Schools Secretary Ed Balls announced the ‘first wave’ of ‘Trust’ schools that will have control of schools’ assets, staffing and the admission of children.
The Trusts will be run in partnership with ‘outside bodies’, including charities and private companies.
The Trusts can run groups of schools.
In Bedfordshire, for example, three lower schools, three middle schools and one secondary school, Sharnbrook Upper School, will be run in a partnership with Unilever and Capita, as well as Bedford College of Further Education and Cranfield University.
Parkside Federation (Coleridge Community College and Parkside Community College schools) will be run in partnership with the City of Cambridge Education Foundation.
The government also announced there will be an incentive of up to £300,000 for ‘high-performing ’ schools to merge with their ‘weak’ neighbours.
Thirty schools – seven individual schools and 23 in groups or federations – are involved in the first 13 Trusts being launched this term.
The National Union of Teachers (NUT) responded that: ‘Dismantling the local authority family of schools would be a disaster for youngsters and communities alike.’
Hank Roberts, a member of the NUT national executive and the national executive of the Association of Teachers and Lecturers (ATL), told News Line: ‘Brown is carrying on with Blair’s privatisation agenda.

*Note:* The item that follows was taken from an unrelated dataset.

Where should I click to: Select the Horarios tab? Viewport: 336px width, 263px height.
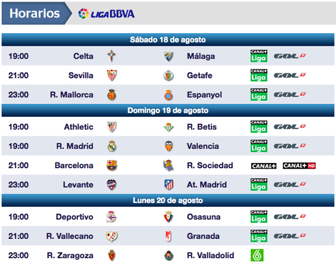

That’s exactly what Foundation Trusts means.
‘ “Linking up’’ is twaddle and camouflage for the fundamental issue, which is that they want to privatise the management of the whole of the state education system.’
Speaking about the reports that some universities will also be involved in the running of the school trusts, he said: ‘It is an absolute disgrace any college or university gets involved in assisting the government’s privatisation agenda.
‘They should concentrate their efforts on the education of their own students.’
Roberts and other teachers in Brent, north-west London, are resisting plans to build a privately-run City Academy by occupying the proposed site at Wembley Park Sports Ground, next to the new Wembley Stadium.
He said: ‘We will never give up the fight to stop an Academy being built on that sports ground, but also the fight for the whole of state education.
‘If they think they’re going to get away with it, they’ve got another think coming.
‘Direct action will form part of our strategy to defeat them.’
The leasees of Wembley Park Sports Ground have won a one-year extension to their lease, Roberts said, and the occupation will be suspended tomorrow when a celebration is being planned.
A demonstration is also due to take place on Saturday.